[TASK PROMPT]
From the data that follows, print exactly the lines starting at the one containing "full (190, 977)" and ending at the one containing "JWisdom05 (127, 1578)"; include both of them and nothing more.

Stored data:
Content starts

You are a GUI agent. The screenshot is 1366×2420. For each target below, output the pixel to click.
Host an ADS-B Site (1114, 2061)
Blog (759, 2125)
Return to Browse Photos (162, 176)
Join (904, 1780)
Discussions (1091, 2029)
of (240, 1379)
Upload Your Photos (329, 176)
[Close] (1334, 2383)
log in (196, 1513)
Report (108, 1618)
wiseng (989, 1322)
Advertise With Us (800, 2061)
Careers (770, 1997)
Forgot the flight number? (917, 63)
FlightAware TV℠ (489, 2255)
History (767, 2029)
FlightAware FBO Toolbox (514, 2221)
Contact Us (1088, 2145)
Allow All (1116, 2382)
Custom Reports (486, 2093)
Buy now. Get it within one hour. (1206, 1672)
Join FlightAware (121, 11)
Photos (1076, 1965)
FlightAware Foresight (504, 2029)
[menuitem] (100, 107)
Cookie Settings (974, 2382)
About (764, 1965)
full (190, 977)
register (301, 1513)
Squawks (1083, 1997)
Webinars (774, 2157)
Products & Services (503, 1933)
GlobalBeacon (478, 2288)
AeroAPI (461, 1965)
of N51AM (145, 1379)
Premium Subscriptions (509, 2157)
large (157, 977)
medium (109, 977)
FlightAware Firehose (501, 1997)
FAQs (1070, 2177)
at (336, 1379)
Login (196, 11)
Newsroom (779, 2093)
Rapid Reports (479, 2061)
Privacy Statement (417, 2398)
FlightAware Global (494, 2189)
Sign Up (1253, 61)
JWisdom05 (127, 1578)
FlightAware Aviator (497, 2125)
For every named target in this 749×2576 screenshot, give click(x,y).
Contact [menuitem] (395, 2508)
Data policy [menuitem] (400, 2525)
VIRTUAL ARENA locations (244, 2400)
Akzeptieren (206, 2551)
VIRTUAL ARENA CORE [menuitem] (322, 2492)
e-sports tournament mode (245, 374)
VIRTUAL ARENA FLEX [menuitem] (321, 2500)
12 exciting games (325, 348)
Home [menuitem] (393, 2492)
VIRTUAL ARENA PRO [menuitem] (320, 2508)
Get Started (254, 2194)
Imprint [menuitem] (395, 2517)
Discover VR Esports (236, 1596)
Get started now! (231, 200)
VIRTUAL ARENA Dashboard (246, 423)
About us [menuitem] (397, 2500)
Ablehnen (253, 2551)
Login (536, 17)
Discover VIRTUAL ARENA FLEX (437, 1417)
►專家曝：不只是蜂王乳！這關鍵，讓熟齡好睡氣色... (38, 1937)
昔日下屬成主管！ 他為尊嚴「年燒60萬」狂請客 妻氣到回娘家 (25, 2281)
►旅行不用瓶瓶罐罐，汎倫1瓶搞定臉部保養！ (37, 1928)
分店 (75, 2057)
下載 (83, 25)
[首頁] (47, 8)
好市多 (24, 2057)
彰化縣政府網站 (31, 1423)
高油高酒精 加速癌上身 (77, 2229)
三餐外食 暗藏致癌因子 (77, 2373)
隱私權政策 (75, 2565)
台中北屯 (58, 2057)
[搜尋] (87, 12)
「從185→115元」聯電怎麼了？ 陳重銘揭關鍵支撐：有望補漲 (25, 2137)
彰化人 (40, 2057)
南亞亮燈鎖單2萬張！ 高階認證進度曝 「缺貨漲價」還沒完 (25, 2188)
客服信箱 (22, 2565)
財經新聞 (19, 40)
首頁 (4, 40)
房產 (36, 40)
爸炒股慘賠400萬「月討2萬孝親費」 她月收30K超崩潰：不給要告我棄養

Content ends

[WRITTEN REPLY]
full (190, 977)
register (301, 1513)
Squawks (1083, 1997)
Webinars (774, 2157)
Products & Services (503, 1933)
GlobalBeacon (478, 2288)
AeroAPI (461, 1965)
of N51AM (145, 1379)
Premium Subscriptions (509, 2157)
large (157, 977)
medium (109, 977)
FlightAware Firehose (501, 1997)
FAQs (1070, 2177)
at (336, 1379)
Login (196, 11)
Newsroom (779, 2093)
Rapid Reports (479, 2061)
Privacy Statement (417, 2398)
FlightAware Global (494, 2189)
Sign Up (1253, 61)
JWisdom05 (127, 1578)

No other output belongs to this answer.